▶ _TEXT_
┌──

Human Capital Shortages: Considering Older Workers

The past two years have challenged employers and employees like never before, as the way we work has changed across the country and around the world. Two things have kept businesses alive and functioning through these extraordinary challenges: technology, which helped more people work from home than ever before, and, human capital, the people who get the job done. The intersection between technology and human capital has never been more important.

As we begin to emerge from the pandemic, we are seeing labor shortages in many industries, such as hospitality, food services, and healthcare. Some people say the labor shortage was caused by overly generous pandemic unemployment benefits, but the problem is more complicated than that. Many workers lost jobs, experienced burnout, got sick, or could not risk getting sick, so they exited the workforce. For some the exit was temporary, for others, it was permanent. Today’s workers are demanding higher pay, more benefits, better working conditions, increased flexibility, or they want to work for organizations or companies that have a meaningful purpose, like social justice. Employers are becoming more attuned to addressing equity issues than in the past. Companies are making public commitments toward meeting diversity, equity, and inclusion goals, particularly in the areas of race, ethnicity, and gender.

Despite these efforts, employers continue to have difficulty finding workers. While the U.S. economy is in the midst of recovering from the massive job losses of 2020, a new problem has emerged. Employees are leaving jobs in record numbers and some workers are retiring earlier than expected, a phenomenon now referred to as the “Great Resignation” or “Big Quit.” According to U.S. Bureau of Labor Statistics, the problem is affecting numerous industries, and is causing difficulty for employers. The problem is global, as many countries are now experiencing this as well. In September, 4.4 million workers quit their jobs and 10.4 million jobs were open in the United States–a new record. Workers in accommodation and food services and retail industries accounted for the highest quit rates in July. Currently, the supply of jobs is greater than the supply of willing workers, thus creating competition for talent that we have not seen in recent times. Talent acquisition departments are scrambling to fill jobs and many cannot keep pace with the burgeoning resignations.

Recent research found that globally, employees between the ages of 30 and 45 years old had the highest increase in resignation rates from 2020 to 2021, while resignation rates actually fell for the 60 to 70 year-old age group. This is an interesting finding because hiring older workers is one solution that employers should consider to help address their talent shortage problem. Yet older workers are often overlooked and cut out of consideration.

└──

▶ _COLLECTED DATA_
┌──

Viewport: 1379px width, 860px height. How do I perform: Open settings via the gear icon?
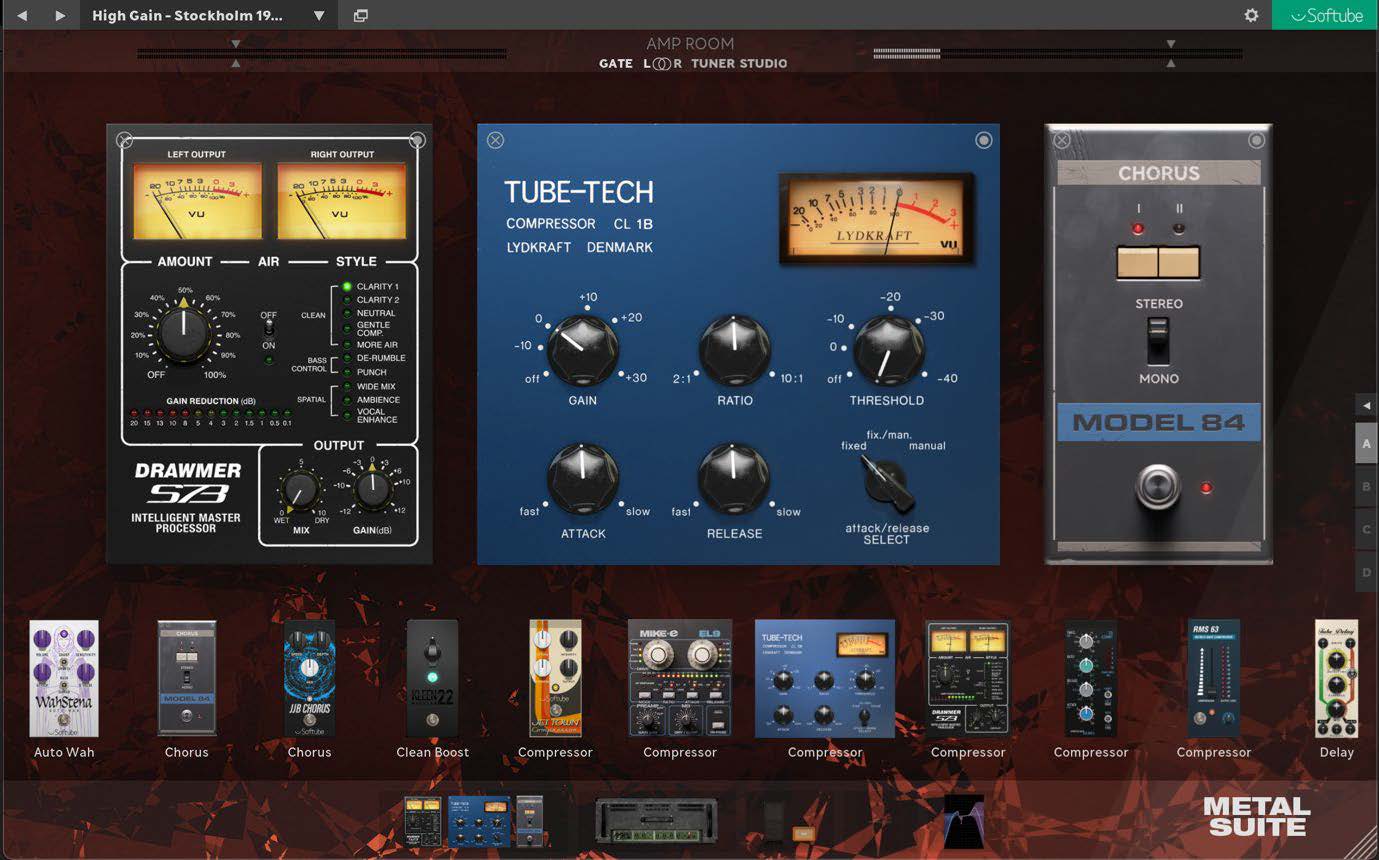tap(1251, 15)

└──

▶ _TASKS TO PERFORM_
1. In the article on older workers, how many workers quit their jobs in the United States in September?
2. List everything the article on older workers says today's workers are demanding.
3. Continue the article on older workers from the point where it stops.

▶ _ANSWER LIST_
1. 4.4 million workers quit their jobs.

2.
- Higher pay
- More benefits
- Better working conditions
- Increased flexibility
- Work for organizations or companies that have a meaningful purpose, like social justice

3.
Despite the commonly repeated stereotypes, older workers bring energy and enthusiasm to the workplace. They are known for loyalty, people skills, and a strong work ethic. And older workers often have higher levels of engagement than younger workers. People are living longer than ever before and many want or need to work longer. Older workers can provide experience and perspective that are sometimes missing in today’s workplaces. Changes in compensation and reward design have created a more age-neutral distribution of labor costs, so the incremental cost of retaining or recruiting older workers is minimal and is likely to be outweighed by their value.

There is more good news for employers. Workers ages 45 and older made up over 44 percent of the U.S. workforce in 2020, but the number of unemployed persons ages 45 and older totaled 2.8 million as of August 2021. So, over a quarter of the 10.9 million existing job openings could be filled if employers hired these workers. What is holding them back?


Figure 1 Source: U.S. Bureau of Labor Statistics, Current Population Survey


In some cases, age discrimination is the cause. In 2020, 78 percent of older U.S. workers said they had seen or experienced age discrimination in the workplace. Age discrimination can occur in the hiring process during the screening, interviewing, or selection phase. It also occurs when older workers are excluded from training and development and skills-building opportunities, or when they are not considered for promotions.

Another possible cause is technology. Here, I am not talking about older workers’ technology skills—which are often underestimated and is another untrue stereotype. The issue is the technology used in the hiring process. Advances in human capital technology have changed the recruitment process for many companies. Through the use of artificial intelligence (AI) for resume screening, chatbots to collect information from applicants, and automated scheduling for interviews, companies are increasing the speed of hires. Some companies interview people by having candidates record video responses to questions, and then use AI to analyze their answers, word choice, tone, and facial expressions. But the use of this technology comes at a cost and raises issues of accessibility, equity, and bias.

Many job candidates are unaware of how the latest HR technology is utilized. They may not know that AI is being used to screen them for identifiable skills or that they may be filtered out for having too many years of experience or for disclosing graduation dates. These types of filters introduce age bias into the hiring process. While much attention has been paid to de-biasing job descriptions and conducting blind resume reviews that remove names, schools attended, and similar information, filters that serve as proxies for age remain.

Regarding equity and accessibility, some older jobseekers can afford to pay for a resume service that will help them develop an AI-friendly resume or hire a coach who can help as they prepare for a video interview. But others cannot. Those who cannot afford to pay for assistance, and those who are unaware of how AI is being used, are at a competitive disadvantage in the job market. As employers continue to address diversity, equity, and inclusion on a broader scale, they need to think about the processes they are using to find qualified candidates and whether they are providing equal opportunities for everyone.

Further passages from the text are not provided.